So unless you don’t read any of the “big” .NET bloggers (like Scott

Hanselman’s Blog or Podcast, Phil

Haack, Jeff Attwood,

etc) then you’re likely familiar with the “FizzBuzz” problem described in those various

posts. In case you missed it, the idea of FizzBuzz is a super simple coding

exercise which can be completed during the course of an interview to prove that the

candidate can at least write a program. FizzBuzz in particular is an example

of that as follows:

Write a program that prints the numbers 1 to 100. But for multiples of three

print “Fizz” instead of the number and for multiples of five print “Buzz”. For

numbers which are multiples of both three and five print “FizzBuzz”.

It’s simple, elegant, and proves that the candidate can at least write simple code.

As many people have pointed out, it will not highlight great developers, but it will

knock out bad ones.

My question to the assembled audience here is, what is a good FizzBuzz problem for

BizTalk? Obviously asking you to write a custom Adapter or Pipeline component

is just right out. They are to complex to be accomplished during the time of

an interview. But what is a fair example of this type of problem for BizTalk?

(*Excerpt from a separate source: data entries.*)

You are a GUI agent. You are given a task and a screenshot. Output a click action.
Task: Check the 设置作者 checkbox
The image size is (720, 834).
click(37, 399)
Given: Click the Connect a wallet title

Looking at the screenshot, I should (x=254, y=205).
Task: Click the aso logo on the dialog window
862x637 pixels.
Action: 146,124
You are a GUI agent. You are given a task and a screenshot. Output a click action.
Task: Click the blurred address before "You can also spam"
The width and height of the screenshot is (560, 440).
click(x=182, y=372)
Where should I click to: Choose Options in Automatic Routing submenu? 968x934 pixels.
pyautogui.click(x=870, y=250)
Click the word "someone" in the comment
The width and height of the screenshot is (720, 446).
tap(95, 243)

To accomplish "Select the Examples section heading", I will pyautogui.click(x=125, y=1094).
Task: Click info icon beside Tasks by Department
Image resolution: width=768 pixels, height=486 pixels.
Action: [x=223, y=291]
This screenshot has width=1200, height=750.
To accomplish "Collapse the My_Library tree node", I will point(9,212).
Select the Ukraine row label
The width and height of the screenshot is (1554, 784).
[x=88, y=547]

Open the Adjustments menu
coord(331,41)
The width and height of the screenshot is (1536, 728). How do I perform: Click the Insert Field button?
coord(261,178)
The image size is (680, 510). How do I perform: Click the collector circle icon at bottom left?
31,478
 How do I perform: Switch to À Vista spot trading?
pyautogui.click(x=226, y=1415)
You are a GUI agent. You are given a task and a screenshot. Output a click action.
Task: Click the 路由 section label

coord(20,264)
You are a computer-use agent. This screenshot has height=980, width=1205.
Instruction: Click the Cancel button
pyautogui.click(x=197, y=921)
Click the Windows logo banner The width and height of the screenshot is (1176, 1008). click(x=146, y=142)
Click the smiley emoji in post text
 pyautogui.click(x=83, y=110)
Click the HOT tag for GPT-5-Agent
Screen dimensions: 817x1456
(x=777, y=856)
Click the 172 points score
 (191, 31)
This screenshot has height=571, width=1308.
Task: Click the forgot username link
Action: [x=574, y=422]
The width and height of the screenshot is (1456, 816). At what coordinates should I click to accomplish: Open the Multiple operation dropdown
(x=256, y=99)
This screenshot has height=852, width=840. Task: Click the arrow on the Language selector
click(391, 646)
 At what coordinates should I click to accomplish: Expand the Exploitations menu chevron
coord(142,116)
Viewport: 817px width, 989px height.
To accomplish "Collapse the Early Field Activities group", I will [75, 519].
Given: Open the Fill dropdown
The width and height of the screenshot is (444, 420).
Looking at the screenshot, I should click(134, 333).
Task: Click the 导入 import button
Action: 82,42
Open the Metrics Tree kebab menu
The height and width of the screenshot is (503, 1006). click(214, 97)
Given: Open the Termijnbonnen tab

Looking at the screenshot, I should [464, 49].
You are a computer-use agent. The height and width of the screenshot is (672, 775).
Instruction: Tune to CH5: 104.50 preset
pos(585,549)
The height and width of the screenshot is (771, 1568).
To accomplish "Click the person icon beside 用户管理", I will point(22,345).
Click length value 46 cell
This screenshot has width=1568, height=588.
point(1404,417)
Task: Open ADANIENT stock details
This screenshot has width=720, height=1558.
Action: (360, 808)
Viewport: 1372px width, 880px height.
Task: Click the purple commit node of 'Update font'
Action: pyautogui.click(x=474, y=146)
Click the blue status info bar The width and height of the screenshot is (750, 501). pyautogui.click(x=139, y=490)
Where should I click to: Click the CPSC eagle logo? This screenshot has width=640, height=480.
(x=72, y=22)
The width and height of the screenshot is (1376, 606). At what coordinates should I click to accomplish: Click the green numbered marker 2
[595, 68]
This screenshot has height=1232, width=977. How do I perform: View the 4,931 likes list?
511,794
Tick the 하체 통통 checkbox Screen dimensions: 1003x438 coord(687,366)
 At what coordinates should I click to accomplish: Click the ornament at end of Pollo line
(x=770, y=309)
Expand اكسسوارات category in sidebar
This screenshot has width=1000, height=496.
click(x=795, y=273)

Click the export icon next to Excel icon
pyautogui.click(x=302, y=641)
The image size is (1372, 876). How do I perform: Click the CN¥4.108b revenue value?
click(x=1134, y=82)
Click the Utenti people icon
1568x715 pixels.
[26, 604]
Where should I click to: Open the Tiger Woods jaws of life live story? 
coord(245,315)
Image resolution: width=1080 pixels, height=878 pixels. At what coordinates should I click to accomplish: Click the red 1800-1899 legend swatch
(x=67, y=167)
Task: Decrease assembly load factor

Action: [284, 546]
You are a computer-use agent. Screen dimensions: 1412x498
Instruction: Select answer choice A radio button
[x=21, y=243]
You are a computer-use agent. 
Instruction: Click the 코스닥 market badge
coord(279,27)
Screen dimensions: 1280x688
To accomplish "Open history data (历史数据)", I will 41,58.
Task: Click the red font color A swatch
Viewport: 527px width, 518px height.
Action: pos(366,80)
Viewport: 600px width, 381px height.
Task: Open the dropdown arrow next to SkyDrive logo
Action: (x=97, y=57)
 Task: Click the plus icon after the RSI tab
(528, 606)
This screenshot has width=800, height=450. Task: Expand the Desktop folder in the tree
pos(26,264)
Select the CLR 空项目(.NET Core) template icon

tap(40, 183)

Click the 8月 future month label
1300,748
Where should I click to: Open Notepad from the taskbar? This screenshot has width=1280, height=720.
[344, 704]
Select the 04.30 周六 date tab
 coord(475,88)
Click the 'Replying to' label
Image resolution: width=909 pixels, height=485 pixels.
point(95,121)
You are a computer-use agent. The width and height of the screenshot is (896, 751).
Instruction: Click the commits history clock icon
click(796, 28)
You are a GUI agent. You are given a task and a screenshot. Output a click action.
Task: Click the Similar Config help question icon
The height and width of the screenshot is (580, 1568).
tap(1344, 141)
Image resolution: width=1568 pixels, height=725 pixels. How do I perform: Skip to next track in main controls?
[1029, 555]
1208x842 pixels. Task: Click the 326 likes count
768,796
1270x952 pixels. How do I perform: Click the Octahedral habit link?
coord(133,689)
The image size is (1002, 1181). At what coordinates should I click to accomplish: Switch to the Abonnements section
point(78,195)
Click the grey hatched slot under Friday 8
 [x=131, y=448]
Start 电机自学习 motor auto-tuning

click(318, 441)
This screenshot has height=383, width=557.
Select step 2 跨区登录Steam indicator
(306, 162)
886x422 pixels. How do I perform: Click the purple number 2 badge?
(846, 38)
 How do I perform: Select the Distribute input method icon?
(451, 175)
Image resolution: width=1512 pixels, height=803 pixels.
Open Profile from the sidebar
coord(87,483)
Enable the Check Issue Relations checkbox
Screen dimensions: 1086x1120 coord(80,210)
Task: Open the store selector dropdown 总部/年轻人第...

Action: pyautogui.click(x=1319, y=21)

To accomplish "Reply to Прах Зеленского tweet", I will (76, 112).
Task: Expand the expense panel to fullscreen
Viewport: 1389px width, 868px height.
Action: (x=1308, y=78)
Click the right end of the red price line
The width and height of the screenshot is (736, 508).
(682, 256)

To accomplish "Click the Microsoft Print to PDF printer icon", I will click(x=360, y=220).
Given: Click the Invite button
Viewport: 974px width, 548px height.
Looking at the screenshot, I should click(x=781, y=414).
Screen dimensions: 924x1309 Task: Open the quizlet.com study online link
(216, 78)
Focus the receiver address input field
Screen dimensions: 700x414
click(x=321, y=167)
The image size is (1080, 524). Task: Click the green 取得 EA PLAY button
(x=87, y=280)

How about sometime like this:

Write, deploy and start a BizTalk solution which will accept an XML file containing

a root node named “Root” and a potentially unlimited number of child nodes of the

root called “Data” from the path “C:\Test\In” and will output the same structure with

to “C:\Test\Out” with the value of every “Data” node multiplied times 100.

Sample Input:

<Root>

<Data>1</Data><Data>2</Data>

<Data>1</Data><Data>2</Data>

</Root>

Sample Output:

<Root>

<Data>100</Data><Data>200</Data>

<Data>100</Data><Data>200</Data>

</Root>

The problem here is there isn’t such a thing as the “5 minute” BizTalk Solution.

I think I could do this solution in 5 minutes, but I wrote the thing. What do

you think? Is this unreasonable to expect during an interview? Again, the point

is not to prove you know BizTalk Server inside out and backwards, it’s to prove that

you don’t know it at all through failure. Thoughts?